Home Sales Fall Short of Last Year
Santa Fe’s real estate market is in a lull, according to quarterly numbers released Wednesday.
So far this year, fewer homes have been sold and their median price has been lower compared to last year. Houses are staying on the market longer and the inventory of unsold homes is up.
That might be bad news for people whose jobs depend on the real estate market, but good news for people looking to buy a house — assuming they can get a loan, according to local real estate experts.
“Buyers definitely have an edge. They have an incredible choice of properties now,” said Mary Schroeder, presidentelect of the Santa Fe Association of Realtors Inc.
“People have in mind that it’s a buyer’s market,” said Emily Medvec, a broker with Prudential Santa Fe Real Estate. “But the question is if you’re a qualified buyer. Now it’s critical to actually go to a lender first, before you go into the (housing) market.”
The national mortgage crisis, sparked by failures of sub-prime loans, has given rise to many new regulations that make it more difficult for some people to be approved for mortgages, said housing professionals gathered at a news conference.
Those tougher requirements have raised closing costs on a home, according to Melissa Lawler, mortgage loan officer with Los Alamos National Bank. “Closing had been $3,000 to $4,000,” she said. Now those costs can run from $8,000 to $12,000 on some loans, she said.
Despite the downturn in sales so far this year, though, the housing professionals added that the Santa Fe market still is more robust than many other parts of the country, with no large burst of foreclosures or fire-sale prices on homes.
According to some of the statistics released by the Santa Fe Association of Realtors:
The median price of a single-family, detached home within the Santa Fe city limits sold through the first half of the year was down from $370,000 a year ago to $320,000. For the second quarter (April 1-June 30), the median price fell to $344,000 from $403,000 a year ago.
Trends have been similar in county territory in the Santa Fe area, where the median price so far this year has dropped from $519,000 to $494.000 from the same period in 2007.
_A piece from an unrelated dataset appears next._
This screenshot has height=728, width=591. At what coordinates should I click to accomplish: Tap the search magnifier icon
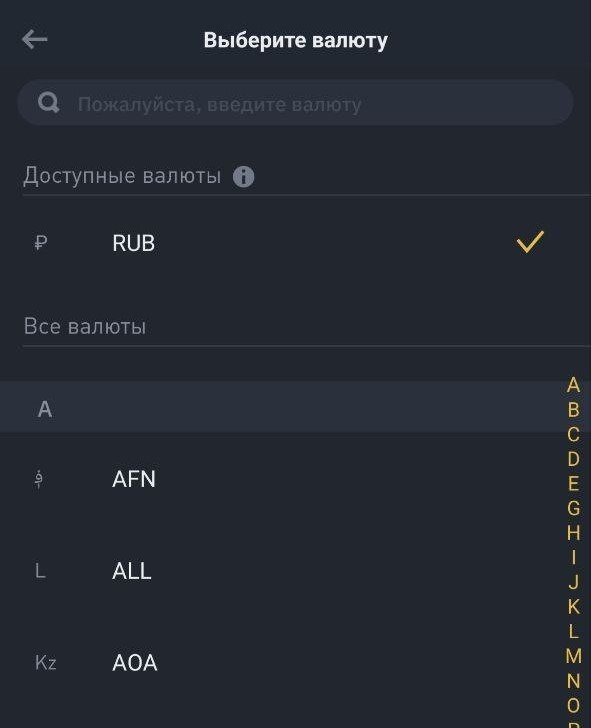click(x=49, y=103)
Don’t assume that means that homes are losing value, though, warned Bill Keeffe, a real estate appraiser. It could just mean that more homes are being sold at the lower end of the market. When you look at a specific home, it generally is reselling at about the same price for which it was purchased two or three years ago, he said.
“My experience to date is that values have been f lat since the fourth quarter of ‘05, first quarter of ‘06,” he said.
Don’t expect home prices to fall much, especially if you want to buy a newly-built home, according to Michael Chapman, president of Chapman Homes. “This is the bottom. This is as good as it’s going to get,” he said. “You will not see prices come down much more.”
Inflation, international demand and petroleum prices are making building materials more expensive. New, more stringent building codes also may increase costs, he said.
“We are raising prices on all our products after the Hacienda Parade of Homes,” he said. That event occurs next month. Chapman said he has heard some predictions that new house prices overall will be going up 30 percent, but he estimated it would be more like 10 to 15 percent.
Fewer homes have been sold this year. Through June 30, 484 single-family homes have been sold in the city and county, compared to 733 at the same time last year. Chapman said housing starts — construction of new homes — also are down about 50 percent.
In the city and county, 2,204 homes are on the market now, compared to 1,882 last year.
How quickly a home sells may depend on how competitively it is priced. Keeffe said he recently studied homes selling in Eldorado and found that those listed within 2 to 3 percent of the selling price sold in less than six months, while those listed at a price 5 to 10 percent higher than the selling price took about a year to sell.
Schroeder said that she has seen sellers, especially in the last quarter, becoming more realistic about how much money they can get for their homes. “Sellers are much more reasonable,” she said.
Keeffe said that with more houses on the market, buyers can take more time to look around and make their decisions, as opposed to the hottest days in the Santa Fe real estate market, when a house could go under contract while another interested buyer was deciding on an offer.
Overall, “we’re still one of the stronger markets in the U.S.,” Keeffe said.
But Chapman said he sees some trends that worry him.
“We’re going to see some builders go down. We’re going to see some developers go down,” he said. “It’s just now beginning.” Employment is dropping in the construction industry, he said.
He said the county’s growth rate — which often has balanced out slowing growth inside the city limits — is only 1.1 percent. “That’s not near enough to sustain the economy,” he said. Recent figures from the city showed that the total number of jobs has gone down, but so has unemployment. That suggests, he said, that “jobs left town and people went with them.”
“Both of those trends,” he said, “are going in the wrong direction for a healthy community.”